Aporte del judaísmo
No por mero protocolo, las nuevas autoridades de la Conferencia Episcopal Argentina encabezadas por el arzobispo de Paraná, monseñor Estanislao Karlic, resueltas a comprometer su gestión con la celebración del Jubileo por los 2000 años del nacimiento de Jesús, iniciaron su diálogo sin exclusiones con las otras iglesias cristianas y con otras comunidades religiosas , particularmente la judía y la musulmana.
Es que la preparación del Jubileo supone un amplio llamado a la conversión y una invitación a la Iglesia a reconocer errores, infidelidades, incoherencias y lentitudes. A la cabeza de ese examen de conciencia figuran el escándalo de la división entre los cristianos, y "otro capítulo doloroso" sobre el cual los hijos de la Iglesia deben arrepentirse: la "aquiescencia manifestada, especialmente en algunos siglos, con métodos de intolerancia e incluso de violencia en el servicio de la verdad", formulación que alude a períodos de la relación con los judíos revisados y corregidos por la Iglesia desde Juan XXIII hasta hoy.
El ecumenismo y el diálogo interreligioso parecen ser, pues, parte esencial de este final de siglo y,por tanto, no deberían estar ausentes de acontecimientos como el Sínodo panamericano que, según es sabido, congregará en Roma-hacia noviembre próximo a obispos católicos.
Enriquecedora respuesta
Fiel a ese espíritu, el cardenal William H. Keeler, moderador episcopal de las relaciones judeo- católicas del episcopado de los Estados Unidos consideró atinado pedir opinión y comentarios sobre los Lineamenta, el documento preliminar del Sínodo, al rabino argentino León Klenicki, director en Nueva York del departamento de Asuntos Interreligiosos de la B`nai B`rith, entidad que es parte esencial de la relación judeo- católica.
Teólogo distinguido y protagonista activo de ese diálogo, Klenicki ha participado en no pocos encuentros de la Iglesia y es un testigo eficaz de los cambios registrados en una relación que conoce períodos de intolerancia y de persecuciones.
Respondiendo a la invitación de Keeler, Klenicki ha producido un trabajo enriquecedor. Es la suya una lectura judía del documento preparatorio "respetuosa de las diferencias, consciente de las cuestiones teológicas y esperanzada en el futuro de la relación y testimonio judeo-católico en las Américas".
Esa lectura refleja una seria preocupación sobre ciertos aspectos del texto examinado que podrían impulsar la enseñanza del mismo desprecio que durante siglos dañó esa relación.

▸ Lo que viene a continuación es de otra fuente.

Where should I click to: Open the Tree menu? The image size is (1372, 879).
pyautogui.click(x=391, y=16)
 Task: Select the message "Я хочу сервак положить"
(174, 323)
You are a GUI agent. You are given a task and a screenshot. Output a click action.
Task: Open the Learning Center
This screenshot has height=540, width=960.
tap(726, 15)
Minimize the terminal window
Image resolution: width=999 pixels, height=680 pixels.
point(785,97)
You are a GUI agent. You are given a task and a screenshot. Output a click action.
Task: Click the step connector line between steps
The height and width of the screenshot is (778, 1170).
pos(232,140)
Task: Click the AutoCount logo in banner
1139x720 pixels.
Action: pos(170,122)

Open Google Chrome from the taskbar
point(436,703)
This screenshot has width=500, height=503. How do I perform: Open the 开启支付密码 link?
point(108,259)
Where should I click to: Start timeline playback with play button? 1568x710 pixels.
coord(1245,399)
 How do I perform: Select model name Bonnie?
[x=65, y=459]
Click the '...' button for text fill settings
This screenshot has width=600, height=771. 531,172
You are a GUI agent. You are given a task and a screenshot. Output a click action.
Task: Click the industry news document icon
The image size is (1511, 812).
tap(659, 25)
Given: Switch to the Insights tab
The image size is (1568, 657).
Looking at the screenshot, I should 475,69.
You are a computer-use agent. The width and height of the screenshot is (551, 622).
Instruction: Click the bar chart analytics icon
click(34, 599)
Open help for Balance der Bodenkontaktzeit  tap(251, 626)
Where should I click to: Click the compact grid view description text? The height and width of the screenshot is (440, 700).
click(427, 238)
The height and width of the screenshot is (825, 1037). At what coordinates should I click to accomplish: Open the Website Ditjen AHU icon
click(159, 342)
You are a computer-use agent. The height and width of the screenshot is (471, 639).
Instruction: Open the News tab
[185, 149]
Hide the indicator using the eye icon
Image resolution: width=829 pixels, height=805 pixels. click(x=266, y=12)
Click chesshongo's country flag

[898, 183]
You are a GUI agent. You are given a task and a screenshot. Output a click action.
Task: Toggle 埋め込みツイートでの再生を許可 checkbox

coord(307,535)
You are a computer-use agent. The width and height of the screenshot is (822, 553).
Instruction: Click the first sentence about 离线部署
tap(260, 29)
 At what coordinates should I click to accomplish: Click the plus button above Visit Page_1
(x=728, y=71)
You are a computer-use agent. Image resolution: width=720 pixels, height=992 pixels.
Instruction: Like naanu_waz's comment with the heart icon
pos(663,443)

Klenicki advierte sobre el riesgo de describir la Biblia hebrea sólo como un tiempo de "preparación" porque ese concepto, ya corregido por el Concilio y por las más recientes sugerencias del Celam (Consejo Episcopal Latinoamericano), relativiza el papel del judaísmo en el plan de redención de Dios y alienta cierto desprecio discriminatorio.
El antisemitismo
Recogiendo con fidelidad el último pronunciamiento vaticano sobre el racismo, el rabino opina que "la condena del antisemitismo o cualquier otra forma de racismo (en el documento del Sínodo) alertaría a los cristianos sobre el peligro que corren y ayudaría a reunir pueblos religiosos y de buena voluntad contra el flagelo de la intolerancia".
Válidos son también los comentarios relativos a la conversión que en su dimensión positiva se relaciona con las experiencias de Dios tanto de cristianos como de judíos, lo cual no impide que se subraye que la palabra trae terribles recuerdos a los judíos. Es que a través de los siglos "hubo movimientos de conversión que intentaron cambiar la identidad espiritual de los judíos. Para éstos, señala, "las conversiones a la fuerza o la necesidad de conversión para mantener una vida social normal han formado parte de una realidad deleznable".
"La invitación para la comunión -entendida en el sentido de hermandad de creyentes basada en los credos clásicos del judaísmo y la cristiandad- es un aspecto de importancia", dice Klenicki al lamentar la falta de una referencia más expresa a la relación de la Iglesia con las comunidades judías locales. Propicia que esa omisión la salve el texto preparatorio del Sínodo allí donde sostiene que son expresiones de comunión visible y efectiva en la Iglesia y en la sociedad las de "dar la bienvenida a los inmigrantes y extranjeros; ayudar a grupos minoritarios marginados; participar de los programa que promueven la paz, el respeto a la vida, la defensa de los derechos humanos y la ecología".
Para el distinguido representante de la Liga Antidifamatoria, ese omisión "es un triste testimonio de la falta de diálogo entre católicos y judíos, específicamente en América latina".